王濛がいわゆる「問題児」であったことは事実だ。2007年の冬季アジア大会では監督との確執が表面化。公開の場で批判したことにより、代表チームから追放された(半年後に復帰)。今年6月には雲南省麗江市で王濛を含む女子ショートトラック代表選手十数人がメシ屋で酔っぱらい、現地警備員と乱闘騒ぎになる事件も起こしている。

だが、その「問題児」に同情的な態度を示す人も少なくない。その背景には中国スポーツの変化があげられる。社会が豊かになり、スポーツの商業化が進むにつれ、選手たちは「国家の栄光のため、厳しい特訓に文句一つ言うことなく耐える愛国スポーツ選手」像を演じることを拒むようになりつつある。だが国のスポーツ制度は旧態依然としたもの。そこに矛盾が生じているのだ。

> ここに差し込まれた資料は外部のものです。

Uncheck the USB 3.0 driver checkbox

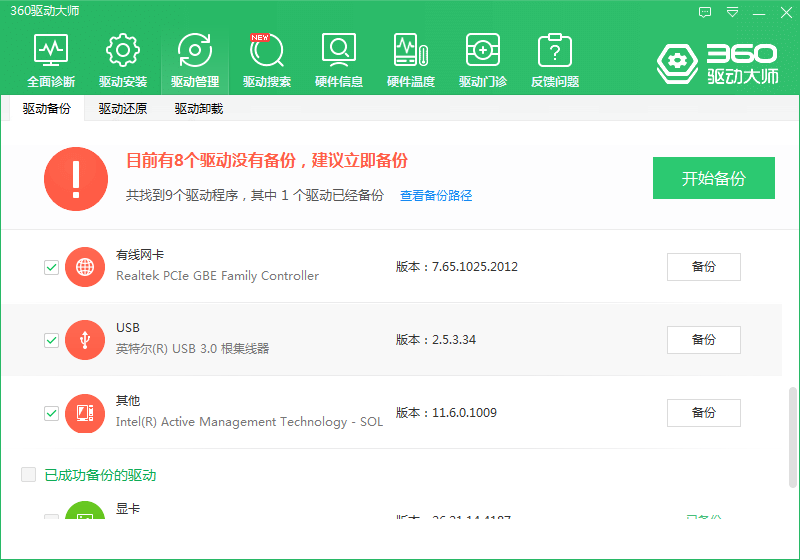point(51,340)
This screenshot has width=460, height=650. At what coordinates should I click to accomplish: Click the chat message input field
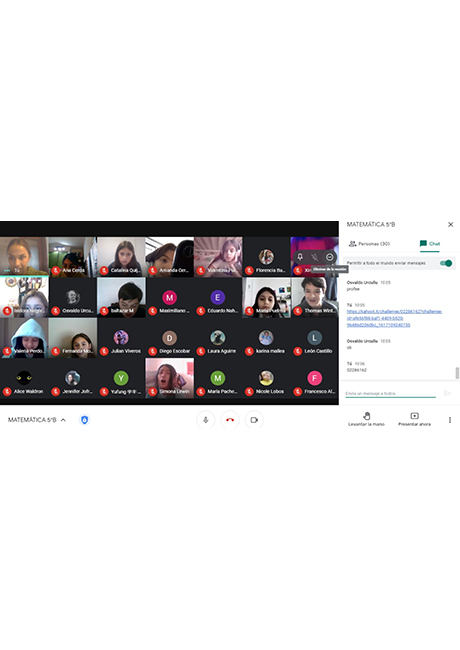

今年の女子テニス全仏オープンでアジア出身者として初めて優勝した李娜は、窮屈な国の体制に「問題児」として勝負を挑み、自らの主張を通した勝利者だった。李娜はグランドスラム優勝という栄誉を勝ち得ただけではない。ステートアマ体制から抜け出しても、自らの力で勝利をつかむことが可能だと証明したのだった。
(参照記事「「叛逆」のカリスマ・李娜が全仏オープンで優勝、伊達公子を超えアジア史上最高の選手に」)

中国のスポーツ界は明らかに変わりつつある。とはいえ、高度にプロ化された個人スポーツであるテニスでは認められたことが、ショートトラックでも認められるとは限らない。だが、それでも王濛は戦い続けるようだ。処分が決まった後、王濛は独自の記者会見を開くとマイクロブログで告知。「真実を話す」と当局と争う姿勢を示している。